“We have a saying here – it’s not how fast you go, it’s how long you go fast,” explains Joey Sabeeney. An event promoter hailing from Trinidad and Tobago, Sabeeney satisfies his need for speed as the driver of the Motul Monster, a 46-foot, dual-engine powerboat that has made a name for itself at the Trinidad and Tobago International Great Race, an annual dash from the Gulf of Paria in Trinidad to west coast of Tobago.
2018 marked the 50th anniversary of the event, where the Motul Monster team delivered a world record-breaking performance, completing the race in 47 minutes, 43 seconds at an average speed of 102.2 miles per hour. As he explained when we caught up with him for a chat, it’s a record that Sabeeney feels confident will last for some time, though the team is happy to prove any doubters wrong should the need arise.
M: Can you tell us a bit about your team and your history in powerboat racing?
JS: Being from an island, most of us grew up around boats from a very young age and have been fascinated by racing. I slowly worked my way through the ranks, starting in 1993 with one outboard motor, then moving up to two, then to inboard motors, and so on. Last year was my 25-year anniversary in the sport.

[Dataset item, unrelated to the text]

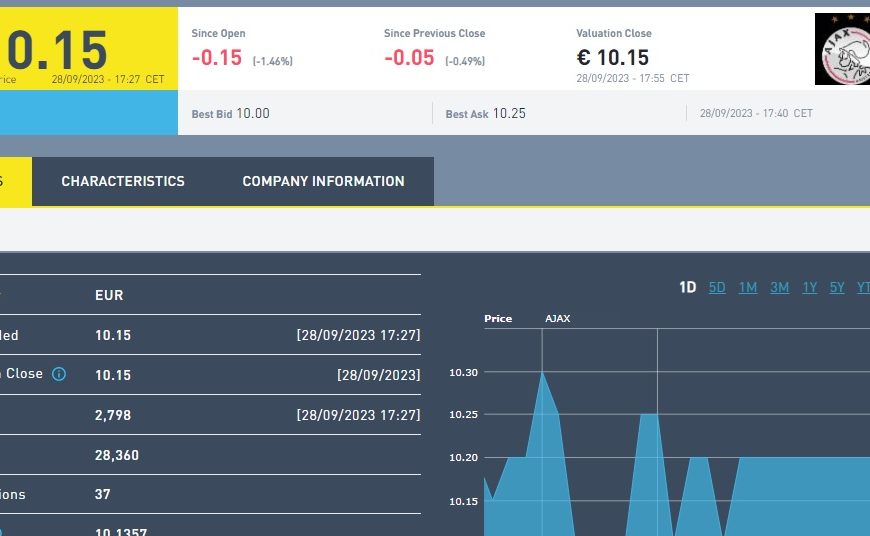Select the 1D chart time range
Screen dimensions: 870x536
pyautogui.click(x=687, y=288)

Peter Peake, my teammate on the Motul Monster, started a few years before me, and for a very long time we competed against one another. Both of us took a break from racing for a few years, but then in 2010 we decided to team up and get back into it, which is when we formed this team.
M: Bring us up to speed on the Motul Monster. Is the boat designed around a specific rule set?
JS: We have speed classes in Trinidad, and we race in the 130 mph class. The lowest class is limited to 60 mph, and each class moves up in speed increments to 70 mph, 80 mph, 95, 110, 120, and 130. We race a 46-foot catamaran with two big V8s, engines that were built for us by Sterling Performance in Michigan, one of the top marine engine builders. They’re supercharged 557 cubic-inch Chevy big blocks putting out roughly 1600 horsepower each, and last year was our first year out after switching from 117 octane gasoline over to ethanol fuel.
We have the oldest and heaviest boat among the six or seven teams that run in our class. But you actually need that weigh in offshore racing conditions – it’s not flat water, we’re racing in some big swells, sometimes seven or eight feet high. That weight helps with stability when you hit a wave at high speeds, and that’s our advantage here.
M: Your team broke that speed record by a significant margin. What was that experience like? Were there any specific factors that helped the team achieve that feat?
JS: The Great Race is probably the only annual offshore race that still exists anywhere. The length of the course is roughly 104 miles, and eighty percent of it is in the Atlantic Ocean, so you’re out in the open sea. Up until last year, the fastest average speed ever recorded was like 92 miles an hour, and last year we did it at 102.27 mph, so it was a big jump.
To have an overall average speed like that, you have to have a lot things go right – the weather conditions need to be good, the boat needs to be capable, and the team needs to be up to the task. But most importantly, you need to have a competitor that will push you. When you’re in front you don’t have anybody to mark, so it’s difficult to pace yourself, but last year we had a boat that pushed us for most of the race until they broke.
All of those elements came together, and with the reliability of our boat, we were able to achieve that result. We just kept pushing hard. We were expecting a time of something like 55 or 57 minutes, so when we were told we did it in 47 minutes and 43 seconds, we were blown away.
M: Reliability is of course a key element to an effective racing program. Do you feel like Motul products have contributed to your team’s success?
JS: We use Motul products in just about everything that requires fluid, from the power steering and engines to the trim of the boat, and we’ve had absolutely no problems. We send the used oil out for testing from time to time, and the results speak for themselves. We’re really happy with it.
M: That’s great to hear. So what’s next for the Motul Monster team?
JS: Well, we actually kind of retired in 2015, but decided to come back out last year because the 50th anniversary of The Great Race was a big milestone for racing in Trinidad, and we wanted to be a part of that. We ran the entire season last year and didn’t lose a single race, and the record was kind of the icing on the cake.
That said, there’s a team out of California that’s running a similar hull to what we run, and they claim that they want to come to Trinidad to challenge us, not only for the record but also head to head. There’s actually a few boats from the U.S. who’ve said they want to come down and challenge this record. And if they do arrive, we may feel obligated to race them!
If we had a race tomorrow morning, the boat would be ready to go – let’s just put it that way.